= Milan Đurica =

Serbian politician

Milan Đurica (Милан Ђурица; born 20 June 1967) is a politician in Serbia, currently serving his second term in the National Assembly of Serbia. Đurica is a member of the Serbian Progressive Party.

==Private life==
Đurica was born in Belgrade, in what was then the Socialist Republic of Serbia in the Socialist Federal Republic of Yugoslavia. He is the owner of the company Ekomes, which operates in the production and sale of barbecue meats. He and his business team developed a system of modulated cooling for refrigeration which won an award for best innovation in Serbia in 2017.

==Politician==
===Municipal politics===
Đurica received the eighth position on the Progressive Party's electoral list for the New Belgrade municipal assembly in the 2012 Serbian local elections and was elected when the list won eighteen mandates. This election was won by the Democratic Party and its allies, and Đurica served in opposition. He did not seek re-election in 2016.

===Parliamentarian===
Đurica received the 145th position on the Progressive Party's Aleksandar Vučić — Future We Believe In list in the 2014 Serbian parliamentary election and was elected when the list won a landslide victory with 158 out of 250 mandates. For the next two years, he served in the assembly as a supporter of Vučić's administration. He was a member of the committee on the diaspora and Serbs in the region, and in late 2014 he took part in a parliamentary delegation to Albania that participated in financial negotiations and met with Serb communities in that country. He credited the visit with creating opportunities for improved business interactions and improved rights for Albania's minority communities. He was given the 179th position on the successor Aleksandar Vučić – Serbia Is Winning list in the 2016 election and was not re-elected when the list won 131 mandates.

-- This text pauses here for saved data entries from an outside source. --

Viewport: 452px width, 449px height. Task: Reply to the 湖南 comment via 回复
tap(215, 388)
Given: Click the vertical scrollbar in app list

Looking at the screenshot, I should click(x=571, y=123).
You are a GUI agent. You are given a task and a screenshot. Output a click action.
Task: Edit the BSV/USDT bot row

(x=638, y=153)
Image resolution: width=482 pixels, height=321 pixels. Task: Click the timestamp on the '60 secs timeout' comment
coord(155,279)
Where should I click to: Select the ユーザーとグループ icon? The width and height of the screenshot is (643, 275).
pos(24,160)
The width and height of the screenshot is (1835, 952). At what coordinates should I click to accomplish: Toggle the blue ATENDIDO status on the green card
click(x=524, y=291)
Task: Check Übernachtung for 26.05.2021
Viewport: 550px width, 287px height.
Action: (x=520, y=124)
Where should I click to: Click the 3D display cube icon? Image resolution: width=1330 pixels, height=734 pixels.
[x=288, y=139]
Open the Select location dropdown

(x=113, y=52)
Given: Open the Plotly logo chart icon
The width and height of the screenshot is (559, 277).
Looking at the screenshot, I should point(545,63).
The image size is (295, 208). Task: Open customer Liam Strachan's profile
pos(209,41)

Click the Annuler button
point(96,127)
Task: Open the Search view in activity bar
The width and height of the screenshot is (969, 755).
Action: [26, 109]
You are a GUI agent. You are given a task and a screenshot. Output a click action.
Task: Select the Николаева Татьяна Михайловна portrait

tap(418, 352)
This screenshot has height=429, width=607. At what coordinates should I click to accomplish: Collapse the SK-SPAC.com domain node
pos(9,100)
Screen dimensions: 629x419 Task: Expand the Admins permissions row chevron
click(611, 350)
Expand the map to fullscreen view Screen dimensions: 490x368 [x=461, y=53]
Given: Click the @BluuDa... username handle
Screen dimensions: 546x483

Đurica received the 156th position on the Aleksandar Vučić — For Our Children list in the 2020 election and was elected for a second term when the list won 188 mandates. He is once again a member of the assembly committee on the diaspora and Serbs in the region, as well as being a deputy member of the agriculture, forestry, and water management committee; a deputy member of the committee on labour, social issues, social inclusion, and poverty reduction; and a member of Serbia's parliamentary friendship groups with Armenia, Australia, Austria, Brazil, Canada, Croatia, Cuba, the Czech Republic, France, Germany, Ireland, Italy, Kazakhstan, Luxembourg, Moldova, Nepal, Norway, Portugal, Qatar, Russia, Rwanda, Slovenia, Spain, Sweden, Switzerland, Uganda, Ukraine, the United Kingdom, and the United States of America.